The cancer hit harder and faster this time. He quit working in October after he couldn’t lift his leg while driving. The tumor was fist-sized. By Thanksgiving, it was the size of a football and crowding his organs.
Co-workers at URM Stores Inc. in Spokane couldn’t stand seeing Pete down. They gave him money and their vacation time. Their generosity embarrassed him, but allowed him to postpone applying for Social Security disability benefits.
“That one’s hard for me,” he says. “It’s like admitting, ‘Gee, I’m disabled.”’ Chemotherapy didn’t work this time. Pete’s general health and attitude were good, so his doctor suggested him for an experimental treatment at the University of Denver.
Doctors there are trying to stop tumor growth by teaching cancer cells to quit reproducing so rapidly. It’s cancer management and Pete’s been accepted.

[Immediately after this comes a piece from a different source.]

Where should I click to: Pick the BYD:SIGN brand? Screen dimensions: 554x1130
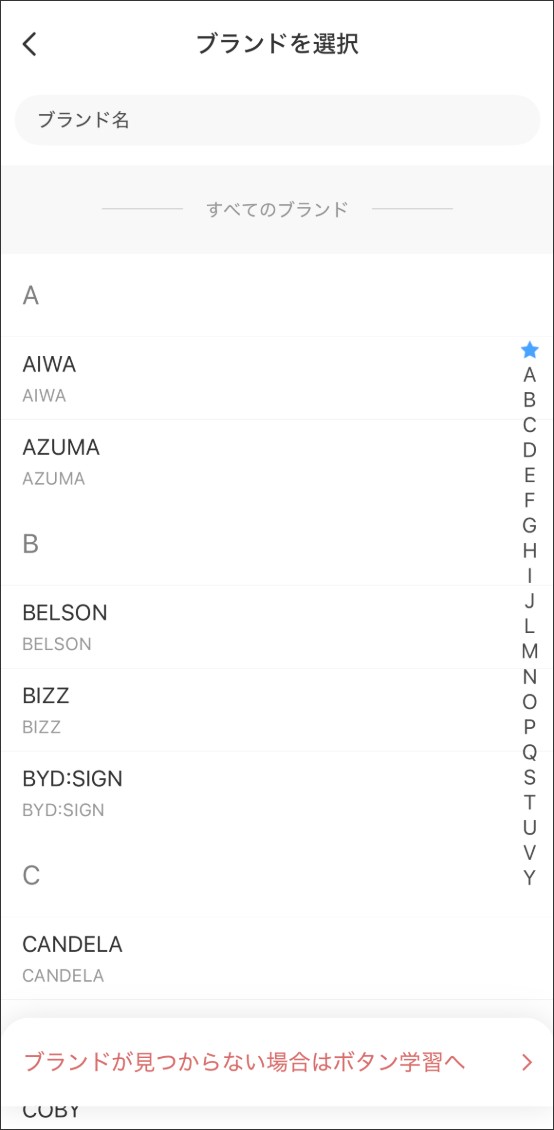(x=277, y=793)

The weekly, three-hour treatment won’t cost Pete anything but airfare - $700 a week. The treatment could go on for months. Pete wants to participate but can’t justify the cost to his family.
In one of the many waiting rooms he’s been in, Pete heard about a woman with cancer who charged nearly $200,000 in travel and lodging in her hunt for a cure. She died and left her daughter the debt. Pete says he won’t do that to his wife.

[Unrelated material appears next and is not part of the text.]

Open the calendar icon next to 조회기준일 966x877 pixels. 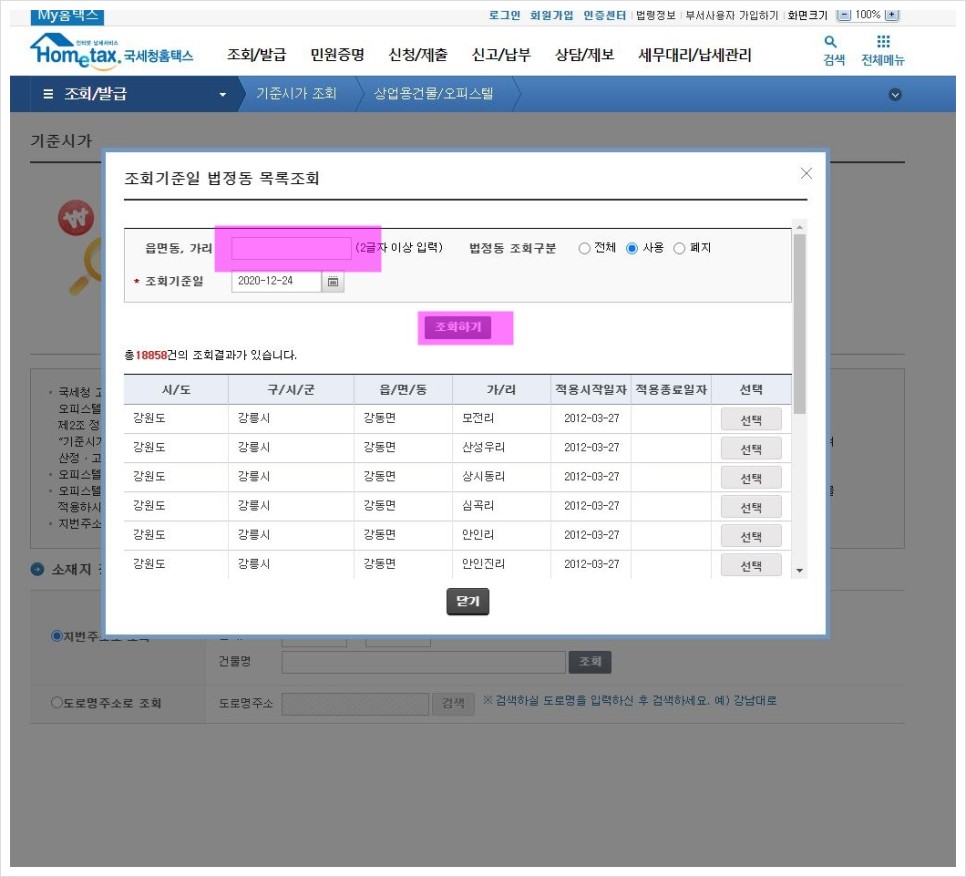334,282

“I love life, but I have to be realistic,” he says.
Barbara Tennery at his church launched a full-scale fund-raising blitz for Pete last week. If this treatment works for him, it could help others, she says.
Pete gripes a little now because he’s too weak to stand at the skeet range and at his teenage daughter’s softball games. Cancer has seemed surreal to him until lately. Now, it’s wearing him down.
“It’s strange to watch yourself go downhill,” he says, staring at the birdhouse he built with his 11-year-old son. “I’ll admit, I’m so wore out I just want it to end, somehow. It’s been a long winter.”